# EXERCISE
The data below contains pictures, which are to be skipped; the lines starting at the line with "Where should I" and ending at the line with "Click the Sign in button" are to be output exactly, both ends included.

# EXERCISE MATERIALS
==============================
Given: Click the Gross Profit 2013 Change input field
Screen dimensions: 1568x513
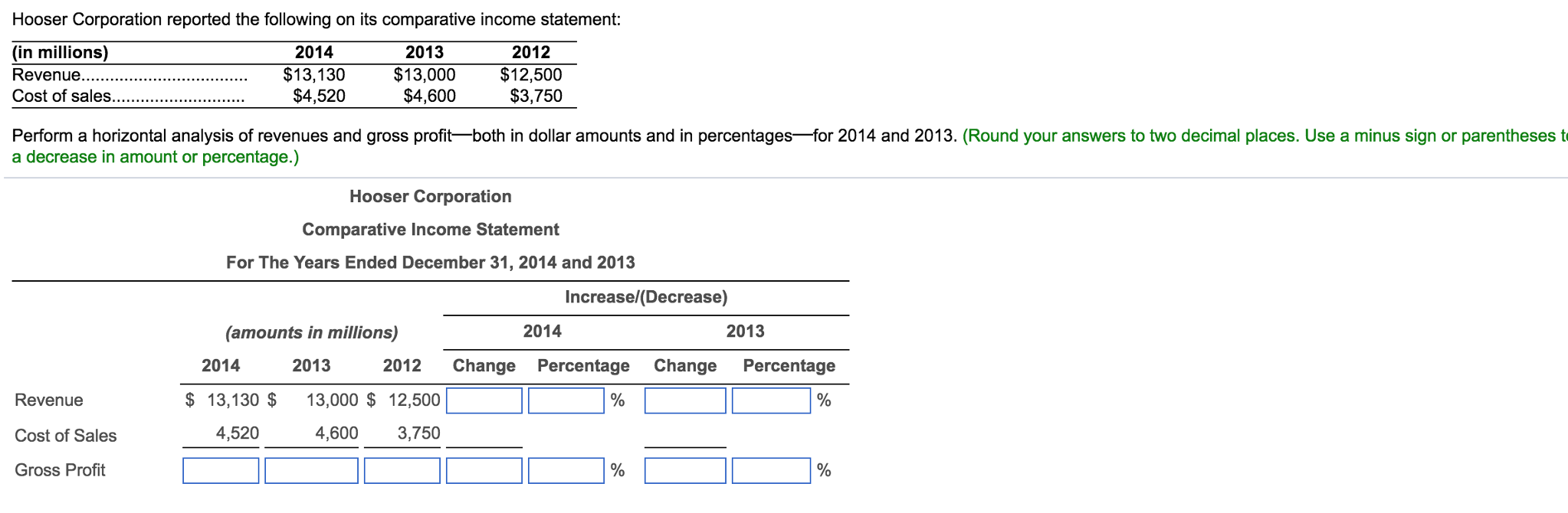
==============================
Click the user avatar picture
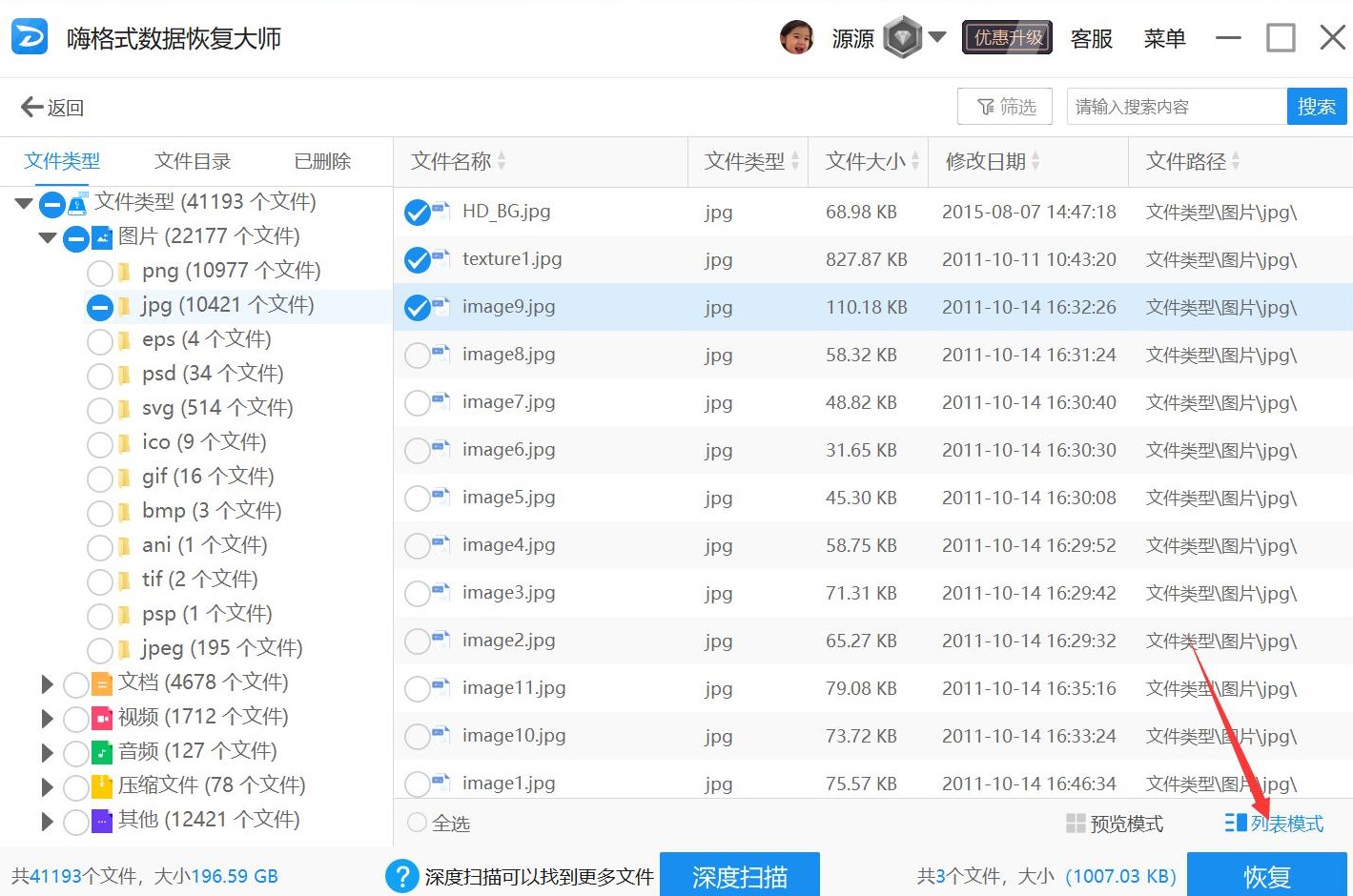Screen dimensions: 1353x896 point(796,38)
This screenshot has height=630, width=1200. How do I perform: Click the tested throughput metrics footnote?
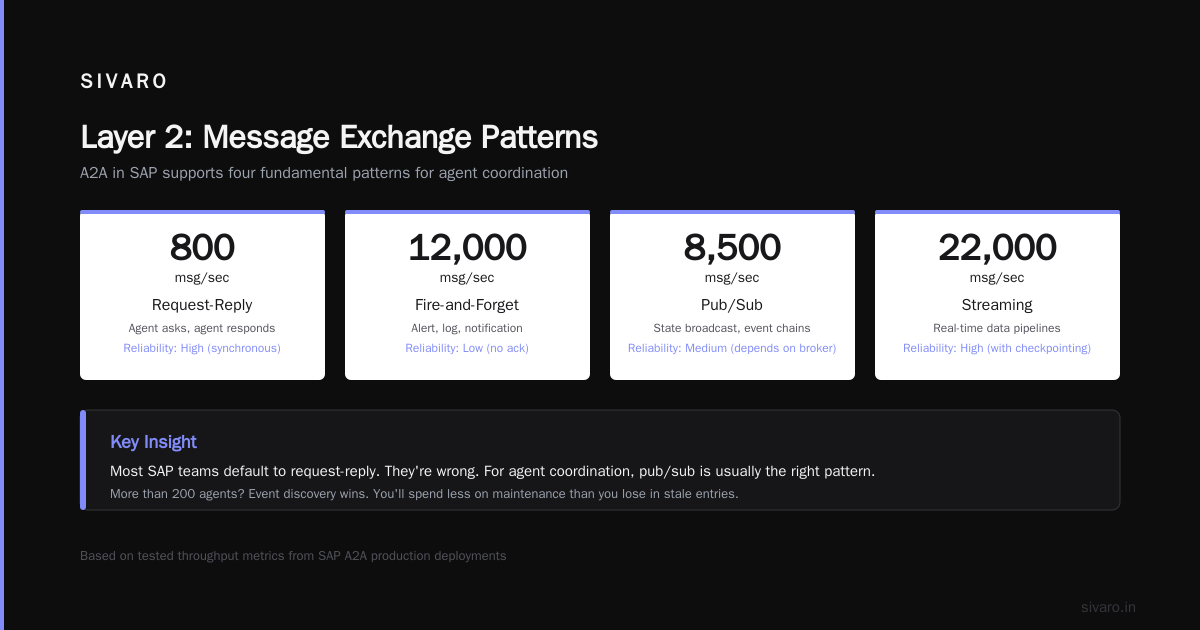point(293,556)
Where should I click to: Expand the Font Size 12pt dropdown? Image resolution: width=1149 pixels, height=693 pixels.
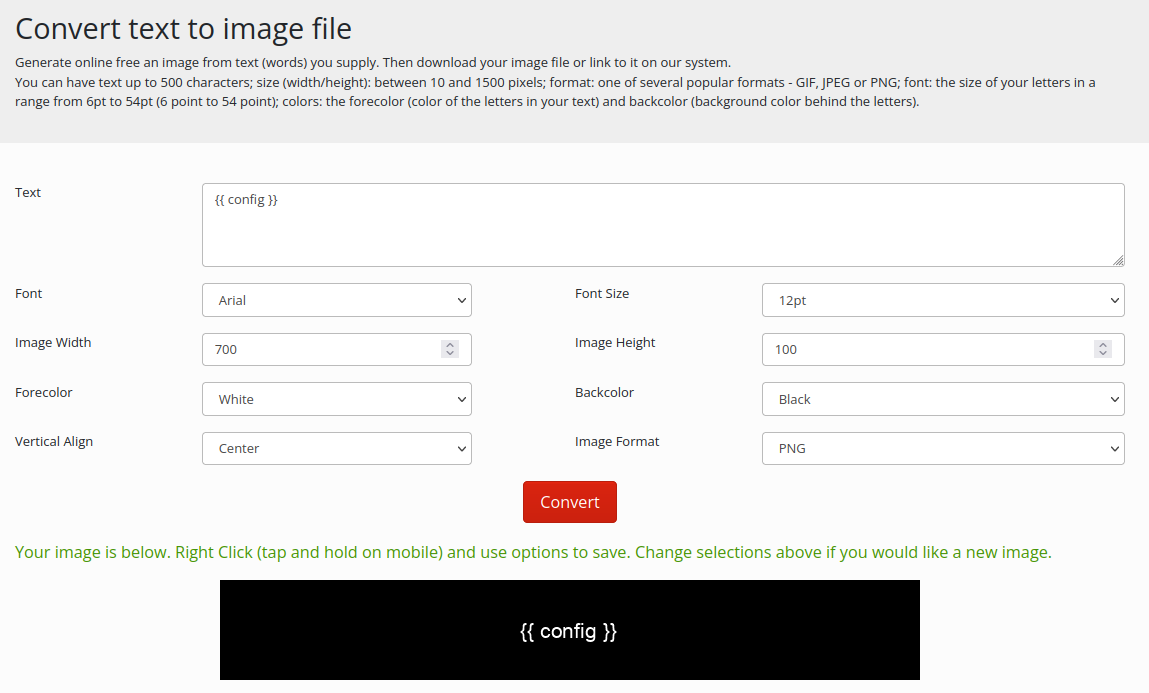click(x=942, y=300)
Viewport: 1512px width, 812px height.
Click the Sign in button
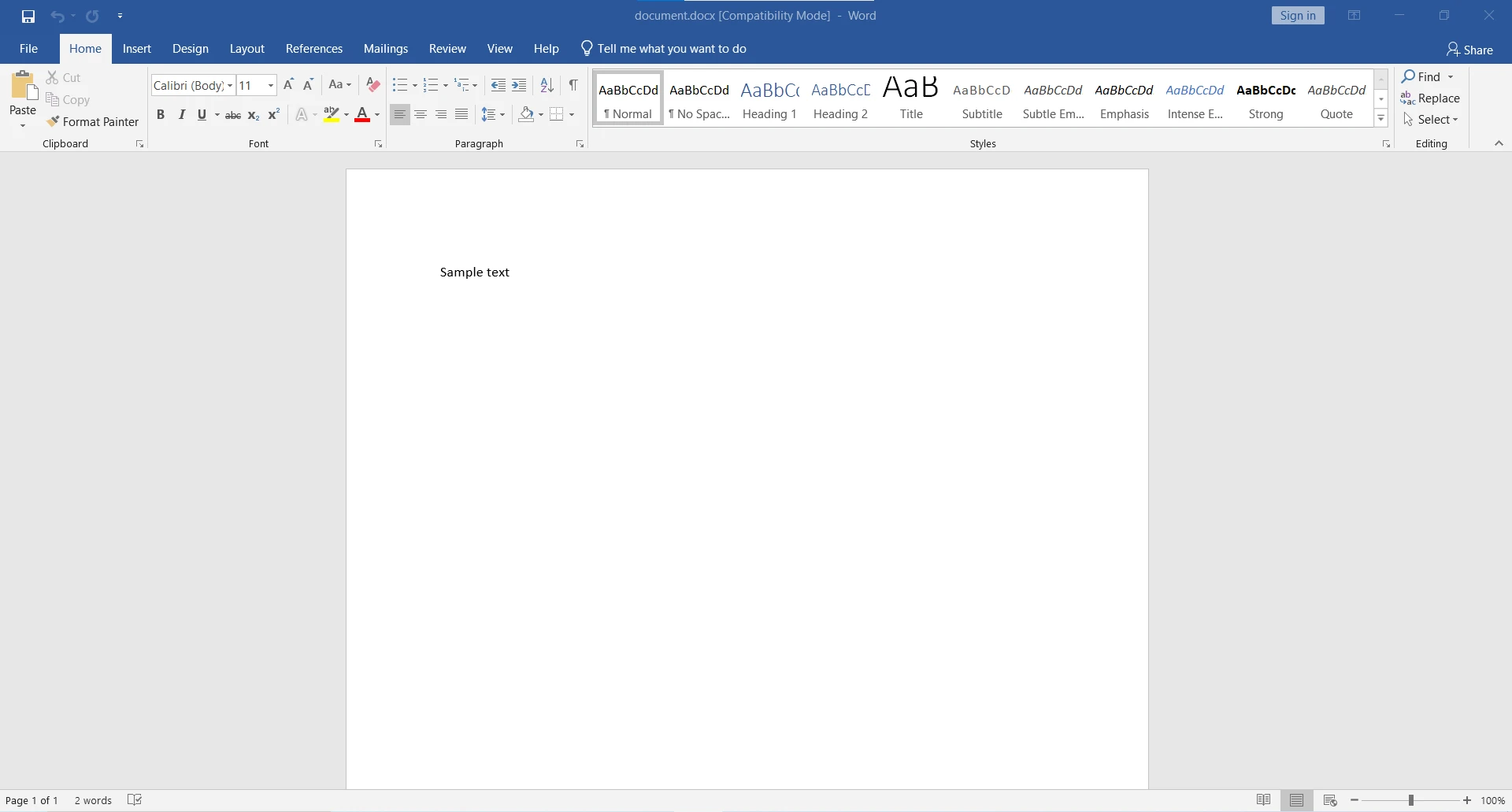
==============================
# RESULT
Where should I click to: Expand the Font Size 12pt dropdown? Image resolution: width=1149 pixels, height=693 pixels.
click(x=942, y=300)
Viewport: 1512px width, 812px height.
Click the Sign in button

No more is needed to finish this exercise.